Despite being engaged to Gerald who has headed off on a trip to the United States, she is swept off her feet by the insufferable playwright William.

You don’t want to expect normality from him. He’s an artist after all.”

He says the most beautiful things. He is an elemental charmer, and soon she winds up in bed with William.

There were no preliminaries. Nor did he take any precautions.”

Only later does she discover that he has been divorced and has kids. Only later does she discover that he has also remarried and thus has another wife now. Only later does she discover that he has started something going with her younger female cousin Pamela. Only later does she discover that she is pregnant.

She had been happier when he indicated love, not practiced it.”

But Ann still figures she can work things out with William. She loves him.

Oh he was terribly sincere. At least that first week.”

Ann’s mother Mrs. Walton takes a differing view of things. Her mother got married to a British officer shortly after he returned from World War II.

You talk about modern life and things being different now. You haven’t learned anything at all. All this permissiveness has led you young girls into slavery.”

Things are definitely different for Ann in the 1970s from her mother’s World War II times. Her mother and her aunt preferred the company of women and to “leave the nasty men alone with their brutish ways and their engorged appendages”.

It was very difficult for her under the circumstances. All those years of duty and conformity gone for nothing. Of no value. Twenty years later the old standards swept away as if they had never been.”

In our time more than forty years later, Sweet William would be accused of serial sexual harassment which doesn’t sound so sweet.

It is difficult to comprehend that we are now farther distant from the 1970s than those people in the 1970s were distant from the time of World War II.

 

Grade:    B+

 

 

 

‘The Bottle Factory Outing’ by Beryl Bainbridge – “an outrageously funny and horrifying novel” – Graham Greene

‘The Bottle Factory Outing’ by Beryl Bainbridge    (1974)  –  219 pages

 

So much of literature today seems designed to placate everyone who reads it. ‘The Bottle Factory Outing’ will placate no one; it is uncompromising in its starkness and its gallows humor. It’s sheer originality is amazing; I doubt that there would be anyone else who could write a novel quite like ‘The Bottle Factory Outing’.

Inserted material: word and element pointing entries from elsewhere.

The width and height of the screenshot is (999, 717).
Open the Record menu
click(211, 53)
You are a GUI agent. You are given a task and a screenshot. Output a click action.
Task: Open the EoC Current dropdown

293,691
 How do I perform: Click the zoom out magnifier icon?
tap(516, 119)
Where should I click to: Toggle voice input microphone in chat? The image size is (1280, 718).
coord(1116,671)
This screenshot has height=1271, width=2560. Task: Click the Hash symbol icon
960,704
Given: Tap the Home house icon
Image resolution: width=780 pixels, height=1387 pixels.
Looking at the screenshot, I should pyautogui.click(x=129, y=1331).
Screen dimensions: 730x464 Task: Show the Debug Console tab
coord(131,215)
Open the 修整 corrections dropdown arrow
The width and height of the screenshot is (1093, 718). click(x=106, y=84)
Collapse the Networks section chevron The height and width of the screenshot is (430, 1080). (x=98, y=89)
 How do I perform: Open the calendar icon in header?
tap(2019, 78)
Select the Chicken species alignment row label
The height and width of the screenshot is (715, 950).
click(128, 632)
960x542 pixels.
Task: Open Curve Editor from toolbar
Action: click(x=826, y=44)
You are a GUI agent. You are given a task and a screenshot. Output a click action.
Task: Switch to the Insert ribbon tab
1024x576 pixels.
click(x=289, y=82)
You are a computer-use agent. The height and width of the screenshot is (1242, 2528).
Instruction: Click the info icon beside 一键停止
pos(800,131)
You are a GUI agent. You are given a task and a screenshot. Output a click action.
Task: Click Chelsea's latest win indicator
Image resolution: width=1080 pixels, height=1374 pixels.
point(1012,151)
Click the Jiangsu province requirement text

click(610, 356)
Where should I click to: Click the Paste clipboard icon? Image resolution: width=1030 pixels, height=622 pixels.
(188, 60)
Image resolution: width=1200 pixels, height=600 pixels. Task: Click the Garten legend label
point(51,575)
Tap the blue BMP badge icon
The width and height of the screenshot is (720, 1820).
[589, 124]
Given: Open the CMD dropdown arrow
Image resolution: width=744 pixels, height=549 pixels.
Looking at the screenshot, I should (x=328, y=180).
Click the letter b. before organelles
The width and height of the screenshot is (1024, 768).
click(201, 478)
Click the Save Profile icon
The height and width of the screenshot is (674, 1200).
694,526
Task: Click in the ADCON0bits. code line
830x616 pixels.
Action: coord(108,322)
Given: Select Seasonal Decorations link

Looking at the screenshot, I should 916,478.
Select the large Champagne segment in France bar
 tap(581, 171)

It is the story of two women, Freda and Brenda, who room together and work together in the same wine bottle factory in London. I picture the two women as both in their late twenties or early thirties. Freda is big, blonde, and aggressive while Brenda is more hapless and self-effacing, yet it is Brenda who was previously married.

They are the only women who work in the bottle factory besides an older Italian woman Maria. The factory is owned by Paganotti, an Italian entrepreneur transplanted to England, and most of the other employees are Italian men. Freda has her eyes and her heart set on fellow worker Vittorio.

It’s not so much that I want him, she thought, but I would like him to want me.”

Beryl Bainbridge

Meanwhile Brenda is beset by the unwanted fumbling attentions of the plant manager Rossi or what we would call sexual harassment today.

She couldn’t think how to discourage him – she didn’t want to lose her job and she hated giving offense. He had a funny way of pinching her all over, as if she was a mattress whose stuffing needed distributing more evenly.”

The novel centers around a Sunday outing for the workers in the bottling plant. I won’t go into any of the details of the shocking plot so that you can discover it for yourself.

‘The Bottle Factory Outing’ is a deadpan comedy like nothing you have ever read before. Somehow Beryl Bainbridge manages to keep a straight face while telling us this outrageous story.